Comment by cogman10

16 hours ago

> However, I think that they’re really worried about is that a person needs to design and implement that stuff… It throws a wet blanket on their insistence that this will replace entire people in entire workflows or even projects, and I just don’t buy it.

I think you are on to something. But I also think this sort of system lends itself to not needing really good LLMs to do impressive things. I've noticed that the quality of a lot of these LLMs just gets worse the more datapoints they need to track.
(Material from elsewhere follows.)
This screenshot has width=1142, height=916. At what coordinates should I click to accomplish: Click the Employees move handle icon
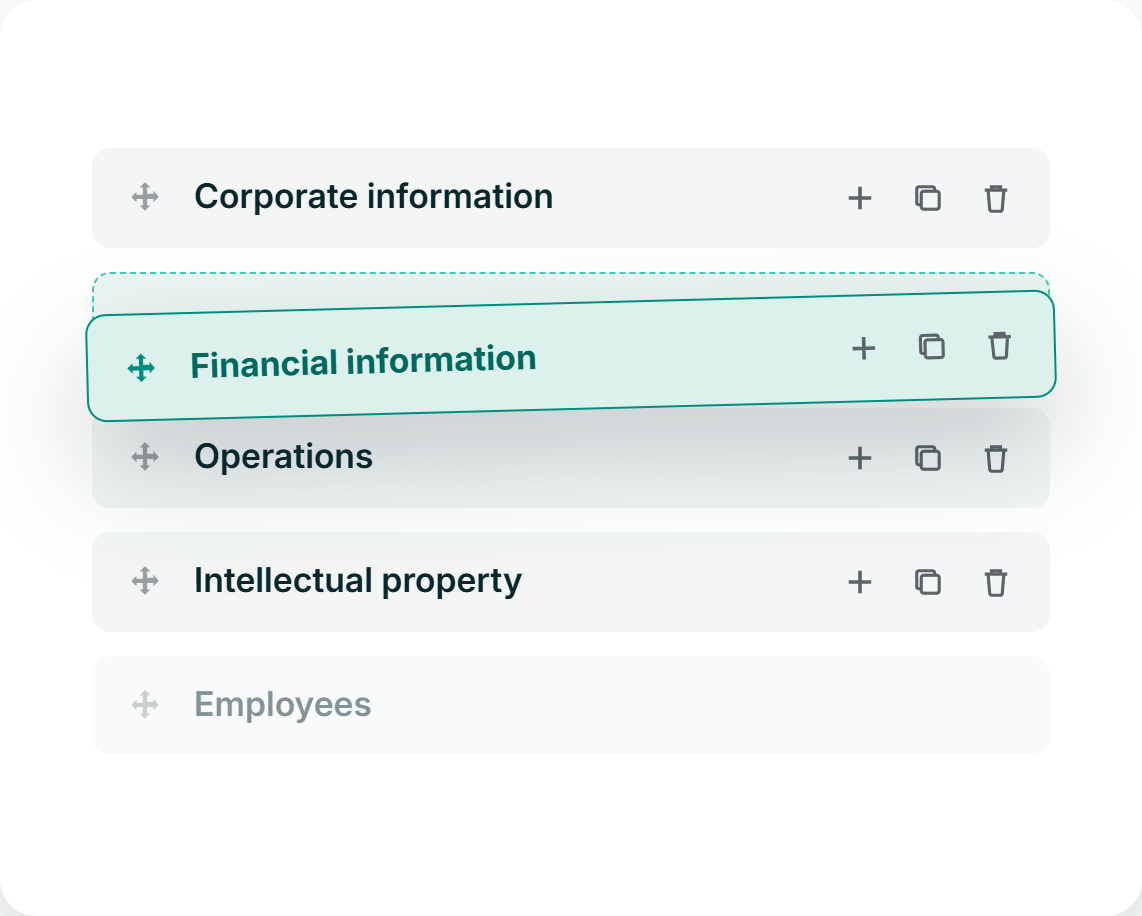[x=145, y=704]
But, if you break it up into smaller and easier to consume chunks all the sudden you need a much less capable LLM to get results comparable or better than the SOTA.

Why pay extra money for Opus 4.7 when you could run Qwen 3.6 35b for free and get similar results?

5 comments

cogman10

devin 11 hours ago

And then you realize that what you’re using the smaller models for is ALSO decomposable and part of it is just a few if statements, and then you realize that for this feature you don’t actually need or want a model because the performance, reliability, reproducibility are cheaper and better for you and your users.

jimbokun 10 hours ago

So you have the model write the if statements and put itself out of a job.

aleqs 8 hours ago

Indeed, I've been experimenting with agent workflows, for complicated tasks - where I essentially have a graph of agents with different roles/capabilities, including such things as breaking down complex tasks into simpler ones. There seems to be a point where a complex enough task is better performed by a group of cheaper agents/models than by one agent using one of the SOTA big models, in terms of both quality and cost.

zozbot234 23 minutes ago

The big SOTA models win in world knowledge, that's what all those parameters are for. But a huge fraction of agentic tasks is going to be plain clerical work that needs no special knowledge at all, a much simpler model can do them in a straightforward way.

tempest_ 14 hours ago

It is also interesting because you get people with very different use cases arguing about the effectiveness of various models but doing very different things with them.

Its one things for a model to be very clearly instructed to add a REST endpoint to an existing Django app and add a button connected to it on the front vs "Design me a youtube". The smaller models can pretty dependably do the first and fall flat on the second.